Every Vive headset has a small camera that sits right in the middle. It’s not a great camera but I needed to figure out how to access it from inside Unreal for a project I’m working on. I looked and looked for some tutorials on how to accomplish this but all I found were links to extra plugins I could download and bunch of really complicated work-arounds, but it seemed like it should be really simple. Well, it turns out it is.
What you have to keep in mind is that the Vive external camera is just a webcam, so you can access it like any other camera attached to your machine. To do this we are going to make use of the Unreal Media Framework (docs here). First let’s create a media player. Something that will open up the stream from the Vive’s camera and write it to a texture. You can create one from the “create menu”. I’ve named mine “MP_ViveCam”.
It should prompt you to see if you’d like to create an output texture as well.Click yes and you should see both in your content browser.
Now we need to create a material that uses the texture output we just created. Create a new material and drag the texture from the content browser into the material.
Set the shading model to unlit and drag the output pin from the texture to your material’s emissive channel.
Now all we need is an actor that ties everything together. Create a new actor class and give it some sort of static mesh or plane. For the purposes of this example I’m using a media plane component. Set the material on your geometry to the newly created material we just made.

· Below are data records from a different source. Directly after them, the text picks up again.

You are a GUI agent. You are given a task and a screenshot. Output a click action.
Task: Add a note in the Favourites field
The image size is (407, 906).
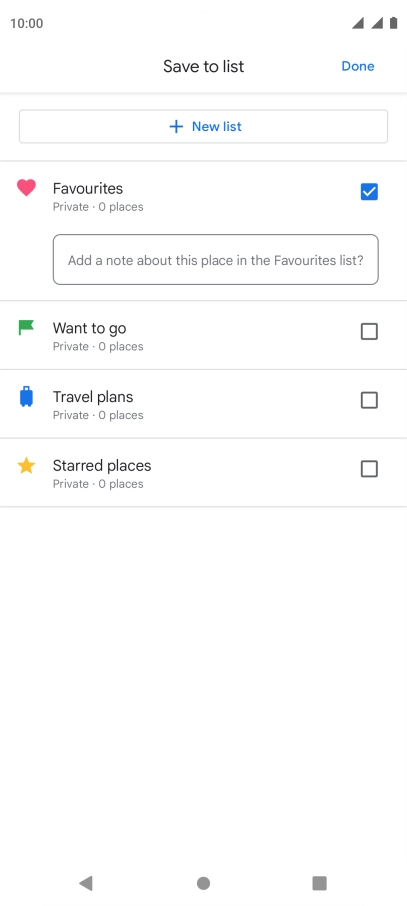coord(216,259)
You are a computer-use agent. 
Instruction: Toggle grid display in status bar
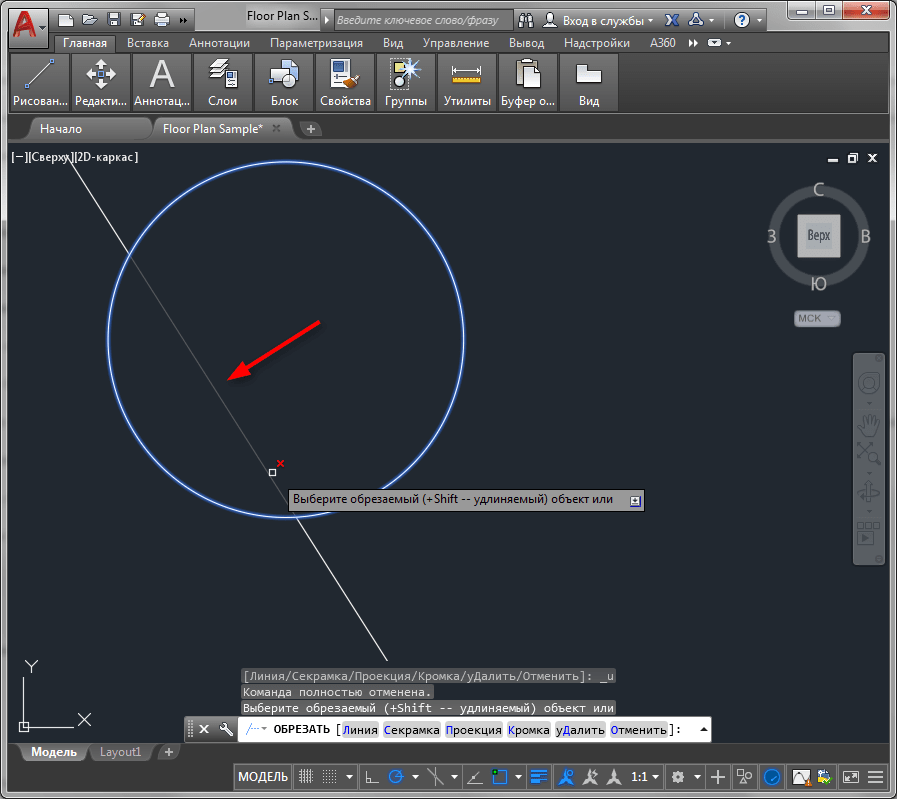click(x=306, y=776)
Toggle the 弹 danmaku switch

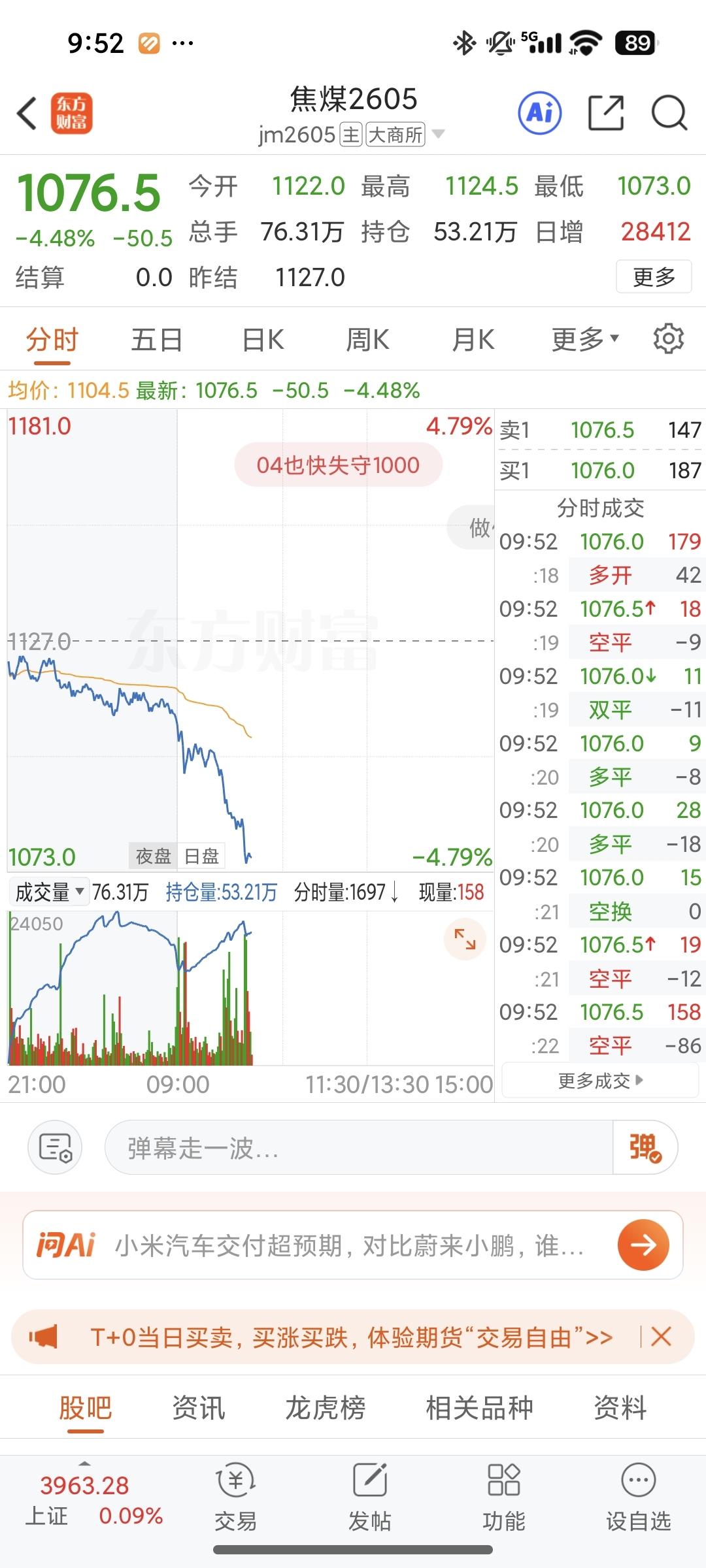pos(645,1147)
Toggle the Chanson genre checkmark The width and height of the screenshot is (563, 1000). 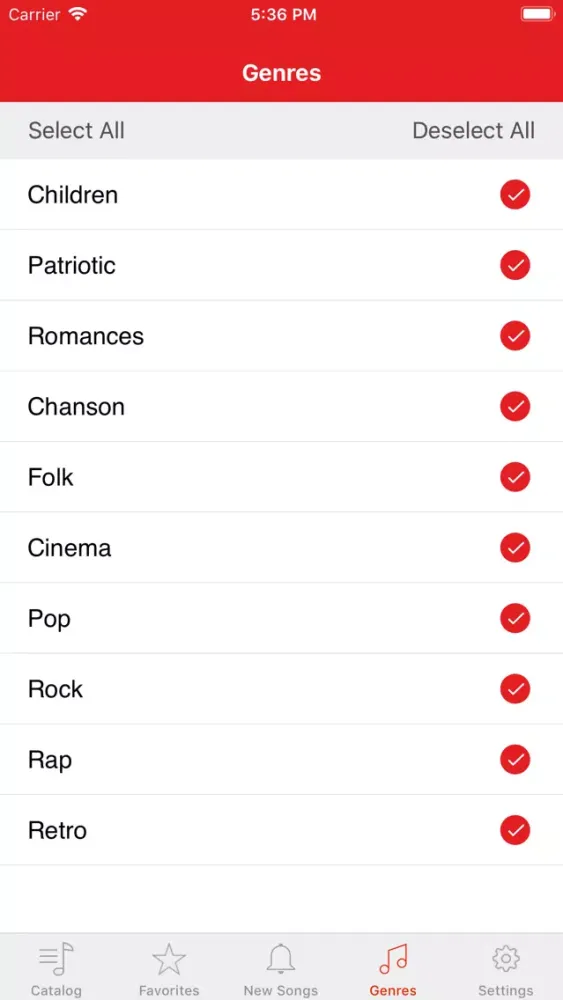pos(515,406)
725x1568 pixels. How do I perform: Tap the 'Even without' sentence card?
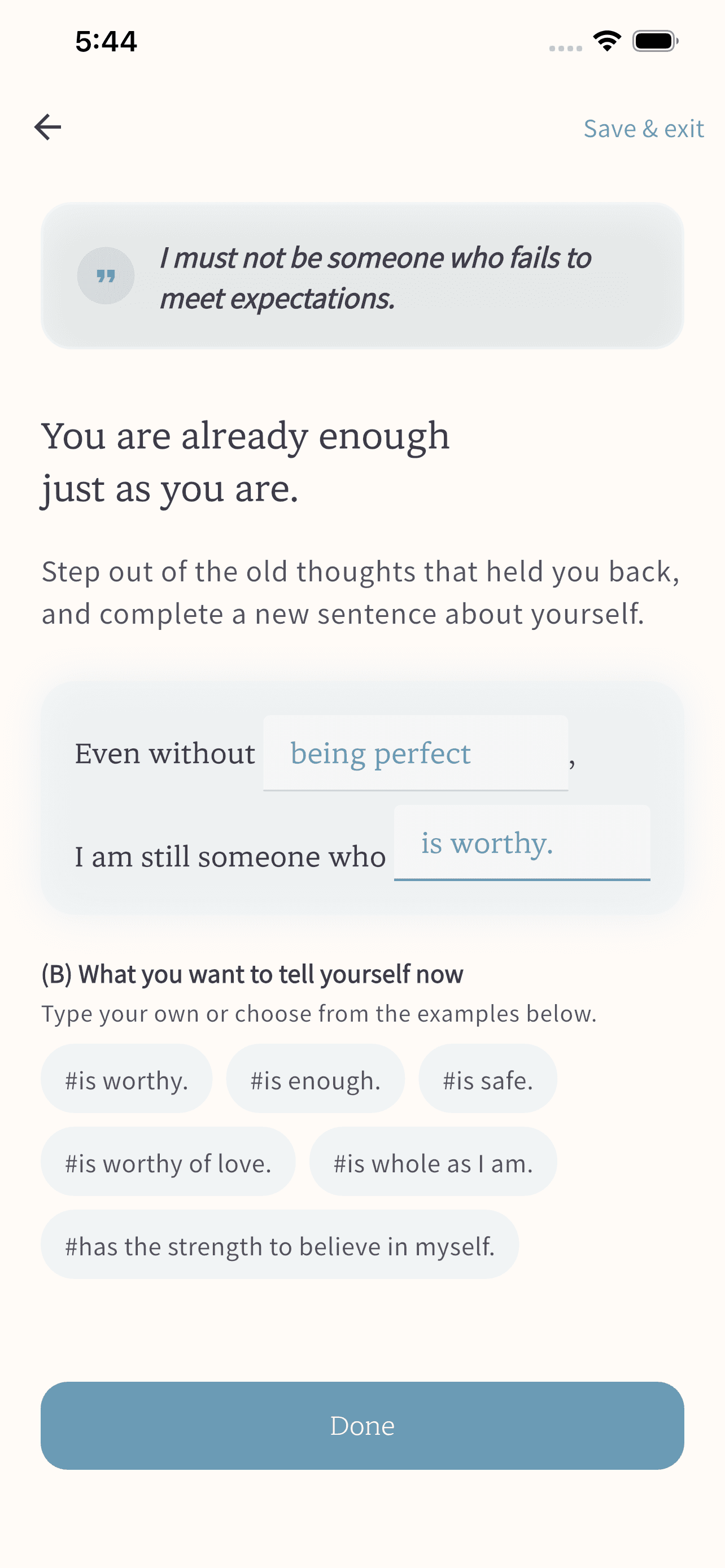[362, 804]
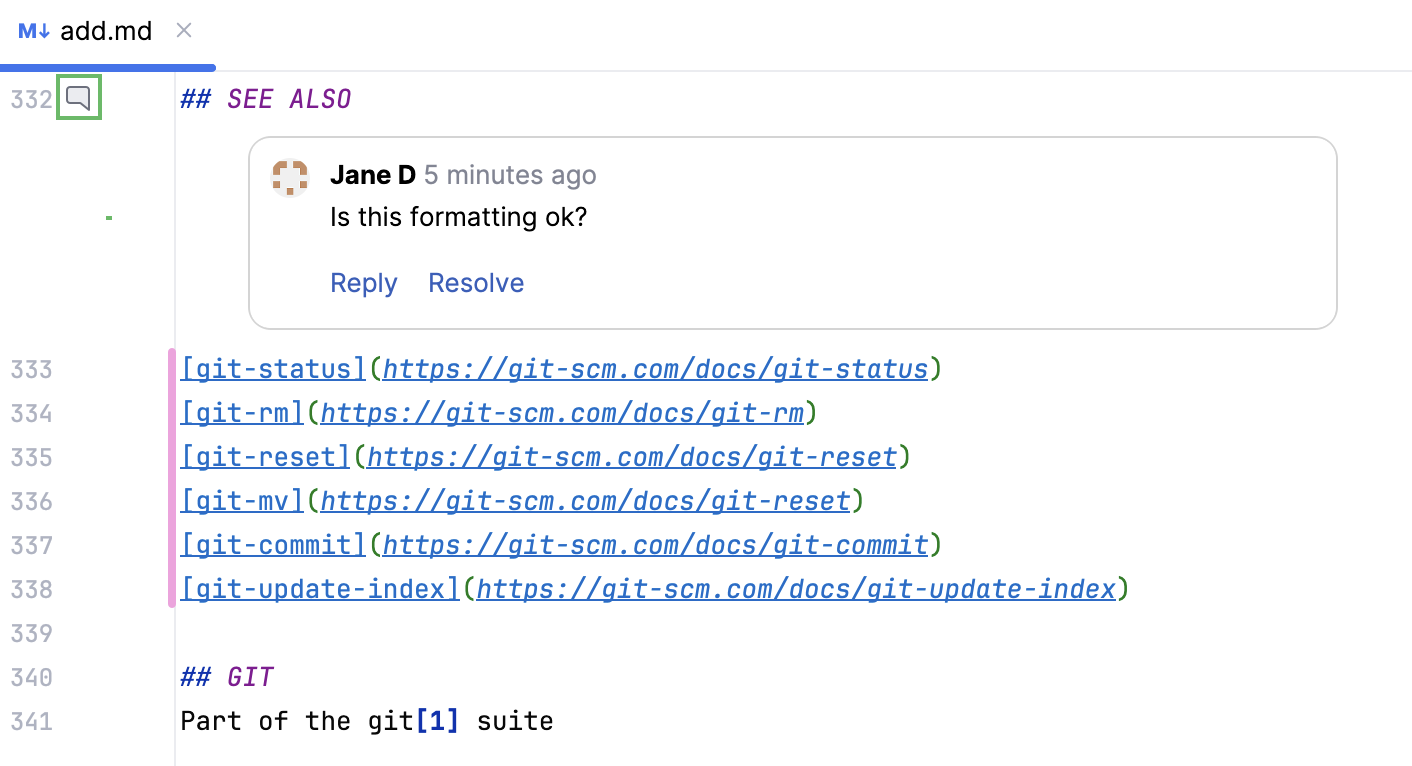Select the add.md tab
Screen dimensions: 1412x766
pyautogui.click(x=105, y=31)
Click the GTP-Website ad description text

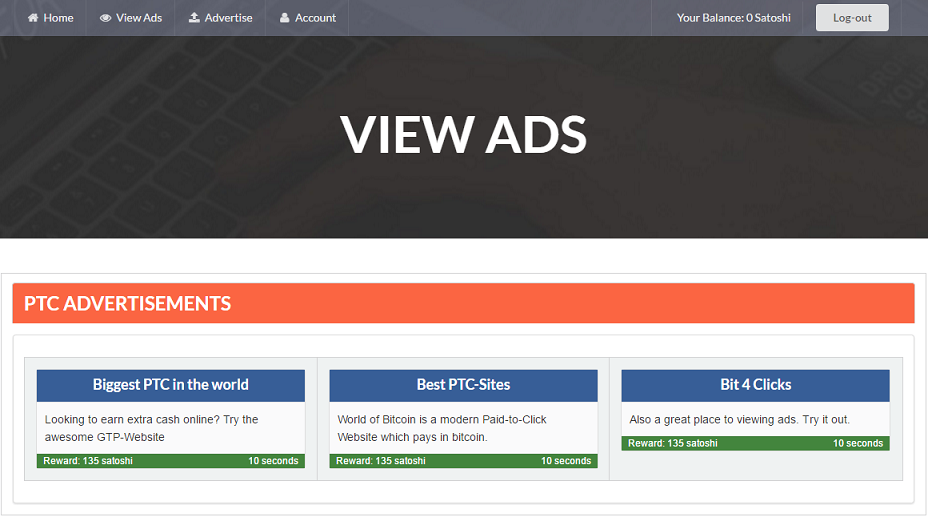click(x=151, y=428)
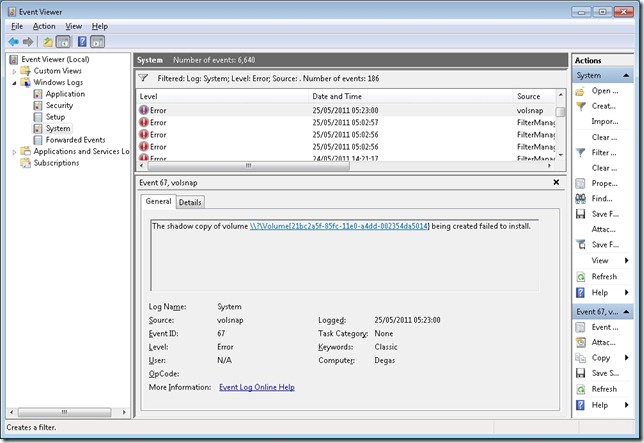Select the Security log in tree
Viewport: 644px width, 443px height.
(59, 105)
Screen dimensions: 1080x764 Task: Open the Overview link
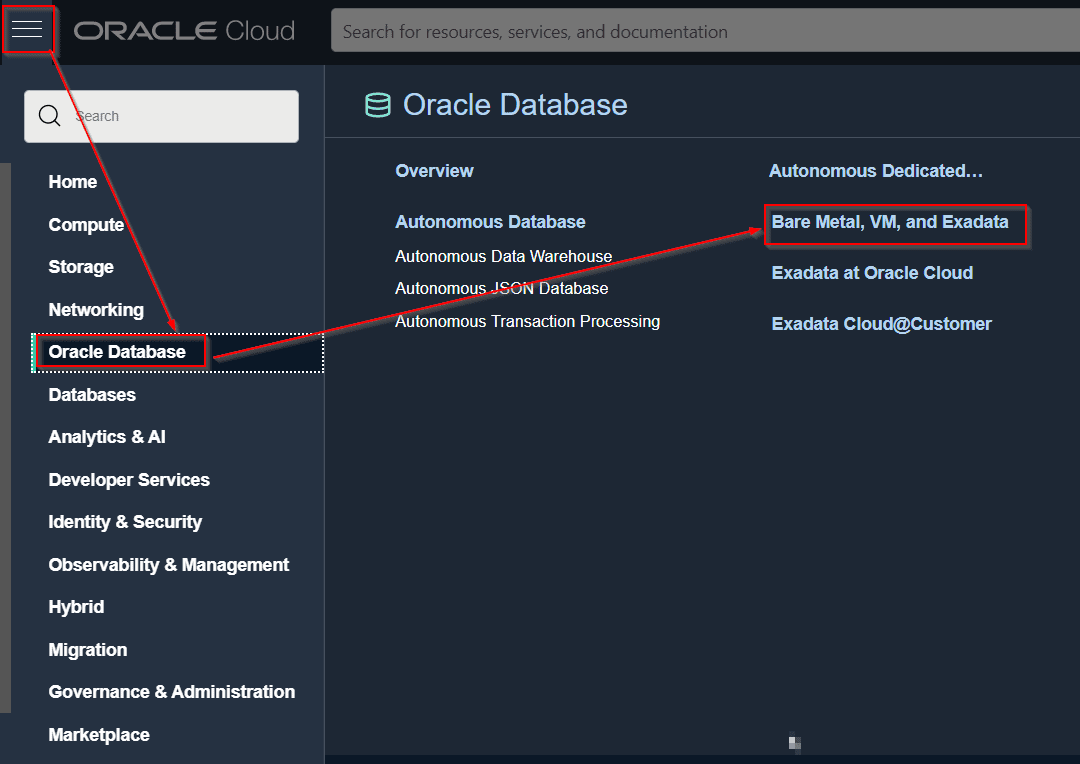tap(434, 171)
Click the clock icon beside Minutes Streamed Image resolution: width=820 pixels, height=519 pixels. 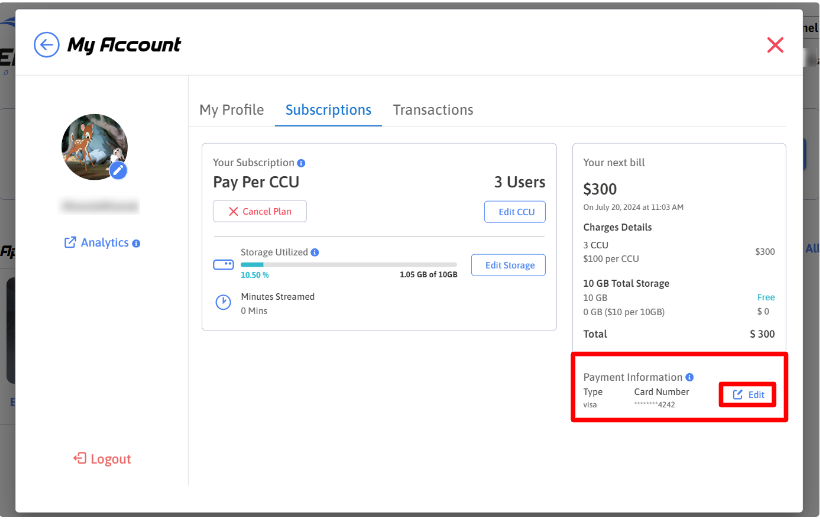coord(223,303)
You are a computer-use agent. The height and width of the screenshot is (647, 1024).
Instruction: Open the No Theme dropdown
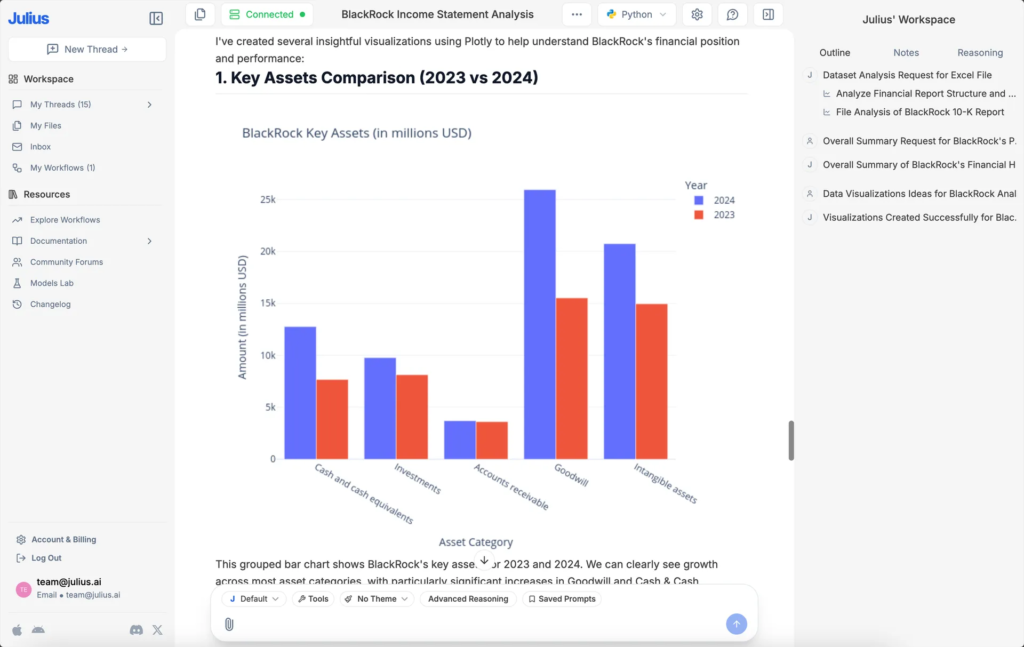[x=376, y=599]
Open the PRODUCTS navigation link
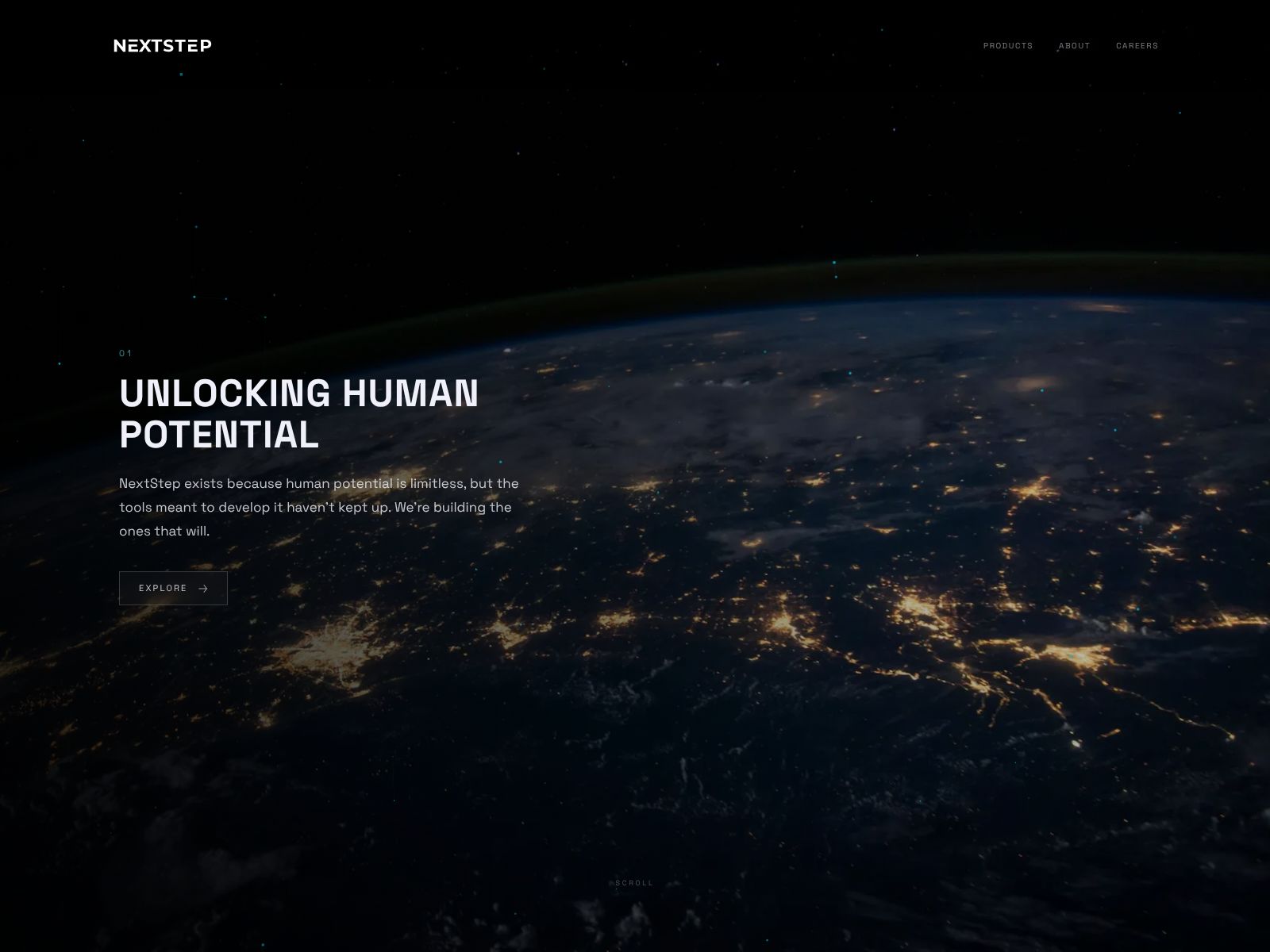1270x952 pixels. tap(1008, 45)
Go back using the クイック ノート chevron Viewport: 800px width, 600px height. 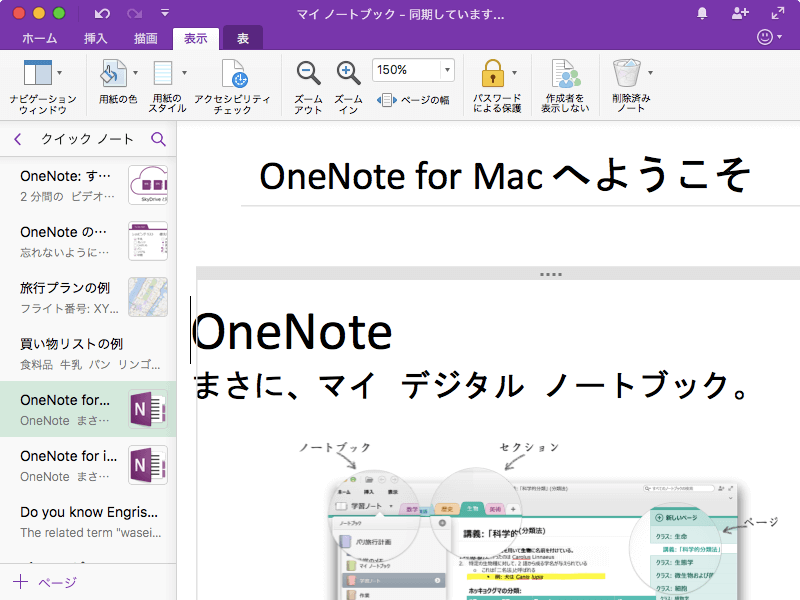click(16, 140)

Now add a variable to your actor and make it’s type the Media Player class you created earlier. To wire this all up we need the path to the Vive camera. Luckily Unreal makes this pretty simple. There’s a function you can access called “enumerate video capture devices”.
If we call this it will give us a list of all the available video sources on the machine we are running on. To specify the vive we can loop through them looking for the one named “HTC Vive”.
**Note: The image above this should have a connection going from the finish execution pin of the play node back to the for loops break node.
And that’s it. You should be able to place your actor in a scene and it will stream directly from your Vive’s camera to any geometry you put your material on.